[GIVEN DATA — start]
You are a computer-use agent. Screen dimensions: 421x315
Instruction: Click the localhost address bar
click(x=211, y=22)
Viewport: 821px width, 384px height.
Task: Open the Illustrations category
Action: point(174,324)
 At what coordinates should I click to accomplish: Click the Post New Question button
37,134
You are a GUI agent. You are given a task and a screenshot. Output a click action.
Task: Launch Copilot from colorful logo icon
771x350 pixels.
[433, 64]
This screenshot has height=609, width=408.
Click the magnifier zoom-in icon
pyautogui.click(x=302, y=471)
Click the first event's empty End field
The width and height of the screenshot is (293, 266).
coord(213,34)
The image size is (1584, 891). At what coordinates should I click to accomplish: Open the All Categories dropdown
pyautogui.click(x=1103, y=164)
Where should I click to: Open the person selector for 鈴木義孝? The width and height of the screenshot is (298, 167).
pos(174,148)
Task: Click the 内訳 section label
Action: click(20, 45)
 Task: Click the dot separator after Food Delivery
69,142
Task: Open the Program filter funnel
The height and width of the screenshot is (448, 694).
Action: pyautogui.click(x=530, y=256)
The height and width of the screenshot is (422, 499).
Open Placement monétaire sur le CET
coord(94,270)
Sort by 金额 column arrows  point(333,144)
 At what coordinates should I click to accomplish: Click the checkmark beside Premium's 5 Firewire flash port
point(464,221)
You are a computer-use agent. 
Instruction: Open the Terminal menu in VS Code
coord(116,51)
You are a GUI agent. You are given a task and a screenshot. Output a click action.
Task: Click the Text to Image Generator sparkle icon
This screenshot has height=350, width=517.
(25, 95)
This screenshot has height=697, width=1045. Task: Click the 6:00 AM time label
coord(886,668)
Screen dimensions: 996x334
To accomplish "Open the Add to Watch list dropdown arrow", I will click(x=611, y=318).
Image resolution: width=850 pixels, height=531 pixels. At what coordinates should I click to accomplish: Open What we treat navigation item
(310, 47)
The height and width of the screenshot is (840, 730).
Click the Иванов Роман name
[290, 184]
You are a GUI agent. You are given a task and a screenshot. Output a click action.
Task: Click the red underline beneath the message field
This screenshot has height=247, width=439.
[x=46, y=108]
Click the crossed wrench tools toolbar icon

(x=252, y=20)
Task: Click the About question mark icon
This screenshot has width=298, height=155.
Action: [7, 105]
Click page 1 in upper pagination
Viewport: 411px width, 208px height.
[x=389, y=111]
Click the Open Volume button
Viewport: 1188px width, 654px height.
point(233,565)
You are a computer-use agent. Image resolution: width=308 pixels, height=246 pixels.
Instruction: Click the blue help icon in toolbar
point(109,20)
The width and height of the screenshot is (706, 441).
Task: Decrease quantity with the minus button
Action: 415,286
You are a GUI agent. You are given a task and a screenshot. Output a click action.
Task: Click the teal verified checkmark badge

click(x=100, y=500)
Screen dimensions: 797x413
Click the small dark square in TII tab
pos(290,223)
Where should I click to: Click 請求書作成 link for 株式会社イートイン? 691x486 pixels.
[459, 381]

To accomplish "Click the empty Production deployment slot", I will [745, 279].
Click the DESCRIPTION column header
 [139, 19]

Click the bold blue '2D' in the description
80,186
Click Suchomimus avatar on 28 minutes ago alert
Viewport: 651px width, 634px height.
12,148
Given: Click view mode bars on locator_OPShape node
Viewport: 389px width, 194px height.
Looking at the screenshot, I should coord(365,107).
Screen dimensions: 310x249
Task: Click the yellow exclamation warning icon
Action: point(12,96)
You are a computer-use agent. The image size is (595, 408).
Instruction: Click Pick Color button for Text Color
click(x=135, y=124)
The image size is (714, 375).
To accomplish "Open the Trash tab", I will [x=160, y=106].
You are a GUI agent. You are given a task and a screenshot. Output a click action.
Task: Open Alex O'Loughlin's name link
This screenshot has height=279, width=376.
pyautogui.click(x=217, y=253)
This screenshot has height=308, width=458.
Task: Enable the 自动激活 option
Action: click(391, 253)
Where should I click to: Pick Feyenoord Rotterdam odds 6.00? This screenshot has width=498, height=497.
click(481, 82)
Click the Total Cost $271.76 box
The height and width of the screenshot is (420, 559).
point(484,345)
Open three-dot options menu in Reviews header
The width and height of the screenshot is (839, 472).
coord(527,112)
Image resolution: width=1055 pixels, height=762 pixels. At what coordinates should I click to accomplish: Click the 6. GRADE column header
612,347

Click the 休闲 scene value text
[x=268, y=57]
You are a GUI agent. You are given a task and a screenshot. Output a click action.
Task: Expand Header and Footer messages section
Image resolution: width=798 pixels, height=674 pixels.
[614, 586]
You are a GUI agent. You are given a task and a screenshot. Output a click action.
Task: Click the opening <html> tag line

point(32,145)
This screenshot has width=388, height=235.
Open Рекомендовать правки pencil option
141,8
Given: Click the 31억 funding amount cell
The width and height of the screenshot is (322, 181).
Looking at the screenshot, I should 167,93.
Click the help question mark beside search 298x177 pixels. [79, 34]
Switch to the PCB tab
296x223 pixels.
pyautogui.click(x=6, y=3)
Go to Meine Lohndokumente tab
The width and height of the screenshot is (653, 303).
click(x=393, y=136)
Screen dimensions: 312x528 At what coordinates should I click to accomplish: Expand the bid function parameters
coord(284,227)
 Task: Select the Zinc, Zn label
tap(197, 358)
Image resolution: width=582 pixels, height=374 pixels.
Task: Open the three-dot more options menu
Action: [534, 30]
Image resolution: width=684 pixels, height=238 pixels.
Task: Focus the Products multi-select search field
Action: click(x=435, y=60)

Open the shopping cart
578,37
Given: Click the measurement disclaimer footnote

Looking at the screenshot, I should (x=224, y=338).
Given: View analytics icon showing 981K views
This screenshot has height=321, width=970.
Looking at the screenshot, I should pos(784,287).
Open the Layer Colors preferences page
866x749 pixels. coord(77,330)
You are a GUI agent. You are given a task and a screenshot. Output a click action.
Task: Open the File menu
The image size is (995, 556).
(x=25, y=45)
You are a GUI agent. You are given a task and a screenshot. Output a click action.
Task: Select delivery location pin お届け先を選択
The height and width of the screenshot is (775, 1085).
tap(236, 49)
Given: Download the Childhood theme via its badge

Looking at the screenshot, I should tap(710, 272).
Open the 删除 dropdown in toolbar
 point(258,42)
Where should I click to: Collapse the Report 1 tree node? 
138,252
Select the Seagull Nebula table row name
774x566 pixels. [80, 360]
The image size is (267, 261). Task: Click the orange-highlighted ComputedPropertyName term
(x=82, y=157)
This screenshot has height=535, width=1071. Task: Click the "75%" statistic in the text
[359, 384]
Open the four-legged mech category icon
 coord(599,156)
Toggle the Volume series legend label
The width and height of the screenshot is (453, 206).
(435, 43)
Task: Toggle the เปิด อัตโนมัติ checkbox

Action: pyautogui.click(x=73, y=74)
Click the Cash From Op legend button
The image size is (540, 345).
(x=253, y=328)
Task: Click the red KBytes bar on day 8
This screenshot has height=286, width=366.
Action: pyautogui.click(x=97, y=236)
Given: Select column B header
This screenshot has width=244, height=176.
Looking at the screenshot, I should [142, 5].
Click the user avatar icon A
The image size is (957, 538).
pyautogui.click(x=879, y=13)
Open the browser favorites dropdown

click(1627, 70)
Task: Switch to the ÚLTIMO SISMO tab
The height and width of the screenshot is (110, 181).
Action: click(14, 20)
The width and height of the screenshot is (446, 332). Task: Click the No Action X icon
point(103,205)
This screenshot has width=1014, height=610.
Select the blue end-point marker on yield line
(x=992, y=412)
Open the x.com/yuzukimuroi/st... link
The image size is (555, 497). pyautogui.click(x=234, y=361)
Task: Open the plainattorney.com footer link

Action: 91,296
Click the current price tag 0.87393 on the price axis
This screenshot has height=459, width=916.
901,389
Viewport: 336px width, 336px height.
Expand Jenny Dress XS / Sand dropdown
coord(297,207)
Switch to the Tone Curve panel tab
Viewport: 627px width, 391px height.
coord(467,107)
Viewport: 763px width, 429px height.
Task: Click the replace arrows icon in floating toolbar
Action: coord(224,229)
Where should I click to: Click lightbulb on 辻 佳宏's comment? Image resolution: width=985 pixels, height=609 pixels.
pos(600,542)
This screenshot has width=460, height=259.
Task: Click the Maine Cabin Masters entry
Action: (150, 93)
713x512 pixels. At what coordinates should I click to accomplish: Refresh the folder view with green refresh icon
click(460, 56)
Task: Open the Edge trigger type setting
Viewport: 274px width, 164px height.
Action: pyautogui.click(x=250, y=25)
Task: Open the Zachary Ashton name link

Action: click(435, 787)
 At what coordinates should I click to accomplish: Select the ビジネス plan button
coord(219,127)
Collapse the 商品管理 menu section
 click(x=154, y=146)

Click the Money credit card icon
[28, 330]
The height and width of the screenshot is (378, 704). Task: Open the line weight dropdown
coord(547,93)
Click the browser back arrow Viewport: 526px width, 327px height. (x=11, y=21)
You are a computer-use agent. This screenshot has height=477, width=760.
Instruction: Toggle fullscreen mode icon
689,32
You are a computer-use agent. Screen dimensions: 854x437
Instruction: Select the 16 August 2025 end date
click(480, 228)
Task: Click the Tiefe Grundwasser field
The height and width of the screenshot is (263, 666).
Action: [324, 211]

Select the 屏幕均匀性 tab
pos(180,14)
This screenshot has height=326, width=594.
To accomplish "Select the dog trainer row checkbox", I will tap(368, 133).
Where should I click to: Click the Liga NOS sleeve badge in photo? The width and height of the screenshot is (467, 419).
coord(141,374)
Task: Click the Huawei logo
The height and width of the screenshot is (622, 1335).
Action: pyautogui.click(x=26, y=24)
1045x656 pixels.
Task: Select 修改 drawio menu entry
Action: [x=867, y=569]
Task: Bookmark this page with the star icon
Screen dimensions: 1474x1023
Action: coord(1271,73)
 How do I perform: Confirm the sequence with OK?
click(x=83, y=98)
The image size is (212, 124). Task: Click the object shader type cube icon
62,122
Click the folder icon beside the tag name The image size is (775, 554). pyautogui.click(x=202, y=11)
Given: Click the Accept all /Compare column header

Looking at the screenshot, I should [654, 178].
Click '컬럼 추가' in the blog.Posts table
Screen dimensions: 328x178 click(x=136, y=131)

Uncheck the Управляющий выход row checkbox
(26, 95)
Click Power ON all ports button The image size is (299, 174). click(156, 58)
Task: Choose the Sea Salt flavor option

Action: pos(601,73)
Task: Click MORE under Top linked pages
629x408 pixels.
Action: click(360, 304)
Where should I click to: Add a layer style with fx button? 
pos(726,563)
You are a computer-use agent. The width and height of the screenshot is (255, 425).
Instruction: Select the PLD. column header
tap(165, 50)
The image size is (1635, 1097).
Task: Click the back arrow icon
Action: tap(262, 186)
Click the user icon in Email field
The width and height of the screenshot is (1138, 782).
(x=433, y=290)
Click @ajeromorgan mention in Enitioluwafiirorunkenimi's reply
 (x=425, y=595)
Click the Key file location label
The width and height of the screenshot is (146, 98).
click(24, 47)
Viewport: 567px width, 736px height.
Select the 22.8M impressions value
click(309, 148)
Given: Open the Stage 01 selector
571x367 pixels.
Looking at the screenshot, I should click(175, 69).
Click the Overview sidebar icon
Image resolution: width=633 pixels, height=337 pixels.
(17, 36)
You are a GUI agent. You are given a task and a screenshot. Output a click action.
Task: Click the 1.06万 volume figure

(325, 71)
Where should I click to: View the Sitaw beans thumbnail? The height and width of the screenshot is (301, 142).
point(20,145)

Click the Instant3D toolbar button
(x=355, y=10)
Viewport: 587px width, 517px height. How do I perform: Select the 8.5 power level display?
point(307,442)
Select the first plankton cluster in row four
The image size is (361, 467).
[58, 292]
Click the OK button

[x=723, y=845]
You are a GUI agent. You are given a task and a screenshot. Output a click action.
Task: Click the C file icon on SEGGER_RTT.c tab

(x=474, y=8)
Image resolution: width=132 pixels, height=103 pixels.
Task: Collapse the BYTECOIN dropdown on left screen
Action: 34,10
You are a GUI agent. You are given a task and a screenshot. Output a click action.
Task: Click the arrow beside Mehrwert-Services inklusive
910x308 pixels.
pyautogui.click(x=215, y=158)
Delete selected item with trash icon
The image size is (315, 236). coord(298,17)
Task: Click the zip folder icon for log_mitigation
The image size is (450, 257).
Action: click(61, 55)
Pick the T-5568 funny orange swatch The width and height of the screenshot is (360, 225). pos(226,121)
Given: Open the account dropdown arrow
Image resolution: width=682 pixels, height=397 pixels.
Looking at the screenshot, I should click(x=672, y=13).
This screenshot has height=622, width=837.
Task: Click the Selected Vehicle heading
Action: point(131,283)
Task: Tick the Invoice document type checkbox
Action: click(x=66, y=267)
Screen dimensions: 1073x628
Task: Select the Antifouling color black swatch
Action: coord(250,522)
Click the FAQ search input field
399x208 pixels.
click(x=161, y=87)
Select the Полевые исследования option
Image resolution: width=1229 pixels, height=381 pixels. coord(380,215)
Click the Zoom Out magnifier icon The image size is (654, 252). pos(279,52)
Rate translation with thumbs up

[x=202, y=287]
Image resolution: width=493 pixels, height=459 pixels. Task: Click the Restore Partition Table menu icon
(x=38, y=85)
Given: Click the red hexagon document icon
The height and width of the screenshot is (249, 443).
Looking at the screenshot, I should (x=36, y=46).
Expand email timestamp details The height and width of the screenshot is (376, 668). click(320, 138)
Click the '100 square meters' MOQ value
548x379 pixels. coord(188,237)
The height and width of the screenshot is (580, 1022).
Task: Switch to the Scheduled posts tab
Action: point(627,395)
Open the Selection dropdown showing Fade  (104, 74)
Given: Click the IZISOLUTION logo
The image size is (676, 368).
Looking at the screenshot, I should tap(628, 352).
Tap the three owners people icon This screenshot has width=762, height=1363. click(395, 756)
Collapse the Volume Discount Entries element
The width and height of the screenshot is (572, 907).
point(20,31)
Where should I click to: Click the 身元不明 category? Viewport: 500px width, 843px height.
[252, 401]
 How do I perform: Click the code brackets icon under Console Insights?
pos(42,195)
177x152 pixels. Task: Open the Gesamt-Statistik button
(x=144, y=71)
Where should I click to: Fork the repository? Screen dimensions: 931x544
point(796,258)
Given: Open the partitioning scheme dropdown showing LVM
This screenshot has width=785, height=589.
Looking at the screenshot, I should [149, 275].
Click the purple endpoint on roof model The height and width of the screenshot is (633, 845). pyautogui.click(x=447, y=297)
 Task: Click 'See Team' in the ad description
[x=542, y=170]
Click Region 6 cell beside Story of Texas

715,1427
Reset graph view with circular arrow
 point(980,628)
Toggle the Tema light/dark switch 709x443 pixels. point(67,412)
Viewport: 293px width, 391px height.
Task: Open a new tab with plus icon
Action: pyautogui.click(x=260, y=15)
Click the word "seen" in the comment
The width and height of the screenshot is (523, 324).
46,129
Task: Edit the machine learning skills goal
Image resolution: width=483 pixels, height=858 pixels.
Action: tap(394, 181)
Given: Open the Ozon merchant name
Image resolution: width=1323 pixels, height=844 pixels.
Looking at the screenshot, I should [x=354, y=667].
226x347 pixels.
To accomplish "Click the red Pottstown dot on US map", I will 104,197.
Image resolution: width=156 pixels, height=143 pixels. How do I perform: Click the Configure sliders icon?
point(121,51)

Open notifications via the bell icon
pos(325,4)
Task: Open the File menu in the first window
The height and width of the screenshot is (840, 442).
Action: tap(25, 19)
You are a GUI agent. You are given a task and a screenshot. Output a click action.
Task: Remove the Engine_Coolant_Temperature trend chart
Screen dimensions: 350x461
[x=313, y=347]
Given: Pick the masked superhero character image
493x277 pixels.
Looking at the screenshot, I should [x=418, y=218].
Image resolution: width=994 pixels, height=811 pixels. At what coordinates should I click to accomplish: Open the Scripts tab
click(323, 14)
[GIVEN DATA — finish]
Print exactly the lines above, between the one holding "Instruction: Select the 16" and the one holding "This screenshot has height=326, width=594.", inclusive, and nothing besides.

Instruction: Select the 16 August 2025 end date
click(480, 228)
Task: Click the Tiefe Grundwasser field
The height and width of the screenshot is (263, 666).
Action: [324, 211]

Select the 屏幕均匀性 tab
pos(180,14)
This screenshot has height=326, width=594.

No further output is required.